Нет, не вышло. Педаль тормоза продолжала проваливаться, страх усиливался. Полина сжала руль так, что побелели пальцы. Она постаралась направить все напряжение в руки, чтобы отвлечься от него, и размышлять дальше. «Ручник» все еще трогать опасно, нужно сбивать скорость… Машина оказалась на почти плоском, лишь слегка поднимающемся вверх участке дороги. Это хорошо. Это и скорость снизит, и не даст автомобилю резко покатиться обратно задним ходом. Понятно, что страх требует остановиться немедленно, но – нельзя, нужно терпеть.
Поэтому Полина сбавляла скорость постепенно, так медленно, что это казалось пыткой, однако сдаваться девушка не собиралась. Она пользовалась тем, что на дороге больше никого не было, перестраивалась с полосы на полосу, наплевав на двойную сплошную, и этими маневрами помогала автомобилю. Спидометр вознаграждал ее и за выдержку, и за усилия, стрелка снисходительно двигалась вниз, и можно было переключать передачи. С пятой на четвертую, с четвертой на третью… Полину трясло от напряжения, платье промокло насквозь и липло к телу. С третьей на вторую, почти все…
Но тут удача ее наконец покинула. Ровная часть дороги кончилась – начинался резкий спуск к поселку. Да, по хорошему асфальту, по прямой, но все это не очень-то помогало, если у машины не работали тормоза. На таком участке она бы не разогналась слишком сильно – и все равно существовала опасность двойной трагедии. Потому что там уже начинались дворы, там бегали животные и в любой момент могли появиться дети.
Теперь Полине не помогла бы выдержка, решение следовало принять за секунду. Пока скорость еще невысока, а машина не достигла спуска, на котором ее будет не остановить. Если кто и пострадает, то хотя бы одна Полина! Надо же, а ведь недавно она восхищалась Маратом за то, что он сумел поставить других выше себя, верила, что не сможет ничего подобного, но получилось вот как.
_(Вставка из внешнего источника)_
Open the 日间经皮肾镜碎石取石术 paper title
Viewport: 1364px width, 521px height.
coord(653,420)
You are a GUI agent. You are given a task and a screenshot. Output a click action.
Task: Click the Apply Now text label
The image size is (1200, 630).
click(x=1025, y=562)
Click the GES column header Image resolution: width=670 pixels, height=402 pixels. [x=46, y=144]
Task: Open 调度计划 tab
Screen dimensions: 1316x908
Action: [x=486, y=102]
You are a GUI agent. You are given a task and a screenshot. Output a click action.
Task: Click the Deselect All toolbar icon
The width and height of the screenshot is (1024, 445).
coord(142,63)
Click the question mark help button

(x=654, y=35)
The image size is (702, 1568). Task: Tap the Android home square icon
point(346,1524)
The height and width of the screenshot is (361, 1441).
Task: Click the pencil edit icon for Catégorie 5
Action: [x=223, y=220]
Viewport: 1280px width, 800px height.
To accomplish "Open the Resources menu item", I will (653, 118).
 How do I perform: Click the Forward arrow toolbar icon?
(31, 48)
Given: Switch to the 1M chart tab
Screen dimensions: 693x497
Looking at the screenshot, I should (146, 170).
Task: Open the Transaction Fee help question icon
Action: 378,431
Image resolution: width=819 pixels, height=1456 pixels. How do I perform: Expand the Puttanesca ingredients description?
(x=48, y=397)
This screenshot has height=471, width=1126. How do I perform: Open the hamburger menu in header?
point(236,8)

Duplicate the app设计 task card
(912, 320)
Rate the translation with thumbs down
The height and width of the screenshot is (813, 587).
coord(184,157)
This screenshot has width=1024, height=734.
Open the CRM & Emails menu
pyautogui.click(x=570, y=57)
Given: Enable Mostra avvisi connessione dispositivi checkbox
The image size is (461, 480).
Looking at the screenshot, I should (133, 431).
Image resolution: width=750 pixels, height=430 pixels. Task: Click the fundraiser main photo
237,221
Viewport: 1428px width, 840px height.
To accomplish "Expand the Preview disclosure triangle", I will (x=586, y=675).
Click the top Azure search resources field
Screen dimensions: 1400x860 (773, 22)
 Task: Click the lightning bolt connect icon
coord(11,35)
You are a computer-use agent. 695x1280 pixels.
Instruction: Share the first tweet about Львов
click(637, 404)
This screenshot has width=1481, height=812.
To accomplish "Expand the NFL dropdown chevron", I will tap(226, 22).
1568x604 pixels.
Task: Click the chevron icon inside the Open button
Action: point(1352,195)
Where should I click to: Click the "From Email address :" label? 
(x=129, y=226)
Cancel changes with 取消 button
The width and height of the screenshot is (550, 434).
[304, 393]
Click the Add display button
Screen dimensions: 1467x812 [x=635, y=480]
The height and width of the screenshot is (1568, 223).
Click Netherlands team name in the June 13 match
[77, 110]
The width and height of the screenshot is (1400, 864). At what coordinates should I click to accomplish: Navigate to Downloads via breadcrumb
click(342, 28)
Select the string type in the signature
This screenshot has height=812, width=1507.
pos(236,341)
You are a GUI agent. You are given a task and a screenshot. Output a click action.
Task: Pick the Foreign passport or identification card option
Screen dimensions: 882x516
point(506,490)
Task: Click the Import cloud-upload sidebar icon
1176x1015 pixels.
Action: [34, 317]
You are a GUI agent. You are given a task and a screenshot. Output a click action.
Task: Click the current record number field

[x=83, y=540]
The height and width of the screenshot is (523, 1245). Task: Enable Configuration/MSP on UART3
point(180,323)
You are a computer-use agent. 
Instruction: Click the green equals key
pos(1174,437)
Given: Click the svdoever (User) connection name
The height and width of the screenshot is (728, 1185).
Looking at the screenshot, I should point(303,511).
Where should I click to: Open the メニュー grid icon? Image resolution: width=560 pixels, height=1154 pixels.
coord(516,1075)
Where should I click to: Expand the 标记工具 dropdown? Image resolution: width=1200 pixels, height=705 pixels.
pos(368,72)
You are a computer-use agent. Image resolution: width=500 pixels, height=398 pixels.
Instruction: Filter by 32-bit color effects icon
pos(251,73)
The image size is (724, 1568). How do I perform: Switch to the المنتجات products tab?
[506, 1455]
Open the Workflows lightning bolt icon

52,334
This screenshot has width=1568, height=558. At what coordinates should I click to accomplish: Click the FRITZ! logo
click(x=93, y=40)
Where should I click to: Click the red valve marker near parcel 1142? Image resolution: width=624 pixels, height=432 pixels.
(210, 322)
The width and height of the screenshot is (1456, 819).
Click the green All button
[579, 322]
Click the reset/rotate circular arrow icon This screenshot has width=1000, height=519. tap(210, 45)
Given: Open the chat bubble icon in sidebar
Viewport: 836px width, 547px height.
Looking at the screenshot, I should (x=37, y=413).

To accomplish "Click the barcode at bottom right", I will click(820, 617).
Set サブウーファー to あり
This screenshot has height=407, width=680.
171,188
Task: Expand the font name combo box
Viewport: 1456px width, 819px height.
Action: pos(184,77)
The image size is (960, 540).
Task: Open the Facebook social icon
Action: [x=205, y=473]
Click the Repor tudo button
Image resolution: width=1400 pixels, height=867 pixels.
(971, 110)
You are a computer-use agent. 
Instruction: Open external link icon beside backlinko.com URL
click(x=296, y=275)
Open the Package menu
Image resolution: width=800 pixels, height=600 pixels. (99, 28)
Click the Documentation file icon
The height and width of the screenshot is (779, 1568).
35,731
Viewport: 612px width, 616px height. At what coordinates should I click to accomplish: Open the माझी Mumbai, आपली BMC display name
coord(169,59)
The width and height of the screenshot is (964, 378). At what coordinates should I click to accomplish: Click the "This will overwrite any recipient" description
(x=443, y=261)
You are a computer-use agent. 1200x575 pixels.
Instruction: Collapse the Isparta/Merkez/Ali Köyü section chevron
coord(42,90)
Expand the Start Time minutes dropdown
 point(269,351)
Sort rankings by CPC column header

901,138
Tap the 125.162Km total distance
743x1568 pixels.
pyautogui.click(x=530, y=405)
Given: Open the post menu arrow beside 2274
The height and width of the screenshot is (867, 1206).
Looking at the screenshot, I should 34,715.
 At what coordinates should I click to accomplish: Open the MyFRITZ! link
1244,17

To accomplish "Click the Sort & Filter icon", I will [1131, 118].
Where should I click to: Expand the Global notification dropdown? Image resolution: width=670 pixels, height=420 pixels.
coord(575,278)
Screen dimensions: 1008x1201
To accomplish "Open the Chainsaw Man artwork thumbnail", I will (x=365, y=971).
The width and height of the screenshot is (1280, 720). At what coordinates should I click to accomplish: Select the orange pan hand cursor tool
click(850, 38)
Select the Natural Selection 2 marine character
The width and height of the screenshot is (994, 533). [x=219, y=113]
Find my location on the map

Показать предел твоих возможностей способна только крайняя необходимость. Жизнь или смерть, а не желание или отсутствие такового.
Мысли промелькнули быстро, не за секунду даже, а за долю секунды. Потом Полина все-таки сделала это: дернула вверх стояночный тормоз и вывернула руль, направляя машину к поросшим кустарником скалам…
* * *
Марат без малейших угрызений совести признавал, что Катрин с ним тяжело. Она уже наверняка десять раз пожалела, что не пригласила в проект кого-нибудь менее знаменитого, но более сговорчивого. Откуда она могла знать, что он доставит столько проблем? Он и сам тогда не знал!
Впрочем, проблемы эти были не так велики, как пыталась изобразить Катрин, ей просто лень было лишний раз напрягаться. Но и Марат умел настаивать на своем, а потому ей пришлось задействовать какие-то немыслимые связи и выяснять, чем закончилось вскрытие Федора Михайловича.
А вскрытие оказалось любопытным. Настолько, что, сообщая Майорову результат, Катрин даже спросила:
– Что у вас там происходит вообще? Дурдом какой-то!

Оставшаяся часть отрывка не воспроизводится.